--- What the task requires ---
Please set down the entries below once more, exactly.

--- Records supplied ---
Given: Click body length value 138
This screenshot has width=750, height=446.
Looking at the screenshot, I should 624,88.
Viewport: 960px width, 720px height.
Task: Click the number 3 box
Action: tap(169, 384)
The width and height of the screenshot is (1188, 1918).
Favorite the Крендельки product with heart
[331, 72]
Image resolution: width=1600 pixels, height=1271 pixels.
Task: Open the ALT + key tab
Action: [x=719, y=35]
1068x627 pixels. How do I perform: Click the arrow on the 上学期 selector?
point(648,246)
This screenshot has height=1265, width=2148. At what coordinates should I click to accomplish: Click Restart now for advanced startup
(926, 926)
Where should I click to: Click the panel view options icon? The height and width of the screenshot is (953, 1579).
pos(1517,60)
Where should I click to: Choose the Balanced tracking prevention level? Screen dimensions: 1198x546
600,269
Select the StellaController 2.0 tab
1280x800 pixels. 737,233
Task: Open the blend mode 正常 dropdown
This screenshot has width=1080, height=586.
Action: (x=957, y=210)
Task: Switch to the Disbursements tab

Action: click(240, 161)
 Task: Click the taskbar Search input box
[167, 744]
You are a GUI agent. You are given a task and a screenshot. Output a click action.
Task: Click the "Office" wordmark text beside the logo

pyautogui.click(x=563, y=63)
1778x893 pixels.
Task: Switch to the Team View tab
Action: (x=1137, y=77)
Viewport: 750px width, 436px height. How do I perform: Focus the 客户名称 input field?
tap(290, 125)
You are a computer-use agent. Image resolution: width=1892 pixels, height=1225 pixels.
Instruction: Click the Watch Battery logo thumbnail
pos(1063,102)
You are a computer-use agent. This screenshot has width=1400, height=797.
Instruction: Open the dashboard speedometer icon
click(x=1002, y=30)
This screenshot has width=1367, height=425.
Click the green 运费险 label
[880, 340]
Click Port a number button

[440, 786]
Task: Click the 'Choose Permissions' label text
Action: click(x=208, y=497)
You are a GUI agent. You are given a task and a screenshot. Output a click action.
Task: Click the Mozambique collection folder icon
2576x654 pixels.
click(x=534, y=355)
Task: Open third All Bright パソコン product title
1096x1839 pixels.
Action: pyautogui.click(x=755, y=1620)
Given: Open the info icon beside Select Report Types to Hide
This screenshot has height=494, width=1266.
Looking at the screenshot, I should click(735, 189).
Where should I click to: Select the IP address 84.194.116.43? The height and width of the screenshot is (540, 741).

--- Your response ---
Given: Click body length value 138
This screenshot has width=750, height=446.
Looking at the screenshot, I should 624,88.
Viewport: 960px width, 720px height.
Task: Click the number 3 box
Action: tap(169, 384)
The width and height of the screenshot is (1188, 1918).
Favorite the Крендельки product with heart
[331, 72]
Image resolution: width=1600 pixels, height=1271 pixels.
Task: Open the ALT + key tab
Action: [x=719, y=35]
1068x627 pixels. How do I perform: Click the arrow on the 上学期 selector?
point(648,246)
This screenshot has height=1265, width=2148. At what coordinates should I click to accomplish: Click Restart now for advanced startup
(926, 926)
Where should I click to: Click the panel view options icon? The height and width of the screenshot is (953, 1579).
pos(1517,60)
Where should I click to: Choose the Balanced tracking prevention level? Screen dimensions: 1198x546
600,269
Select the StellaController 2.0 tab
1280x800 pixels. 737,233
Task: Open the blend mode 正常 dropdown
This screenshot has width=1080, height=586.
Action: (x=957, y=210)
Task: Switch to the Disbursements tab

Action: click(240, 161)
 Task: Click the taskbar Search input box
[167, 744]
You are a GUI agent. You are given a task and a screenshot. Output a click action.
Task: Click the "Office" wordmark text beside the logo

pyautogui.click(x=563, y=63)
1778x893 pixels.
Task: Switch to the Team View tab
Action: (x=1137, y=77)
Viewport: 750px width, 436px height. How do I perform: Focus the 客户名称 input field?
tap(290, 125)
You are a computer-use agent. Image resolution: width=1892 pixels, height=1225 pixels.
Instruction: Click the Watch Battery logo thumbnail
pos(1063,102)
You are a computer-use agent. This screenshot has width=1400, height=797.
Instruction: Open the dashboard speedometer icon
click(x=1002, y=30)
This screenshot has width=1367, height=425.
Click the green 运费险 label
[880, 340]
Click Port a number button

[440, 786]
Task: Click the 'Choose Permissions' label text
Action: click(x=208, y=497)
You are a GUI agent. You are given a task and a screenshot. Output a click action.
Task: Click the Mozambique collection folder icon
2576x654 pixels.
click(x=534, y=355)
Task: Open third All Bright パソコン product title
1096x1839 pixels.
Action: pyautogui.click(x=755, y=1620)
Given: Open the info icon beside Select Report Types to Hide
This screenshot has height=494, width=1266.
Looking at the screenshot, I should click(735, 189).
Where should I click to: Select the IP address 84.194.116.43? The height and width of the screenshot is (540, 741).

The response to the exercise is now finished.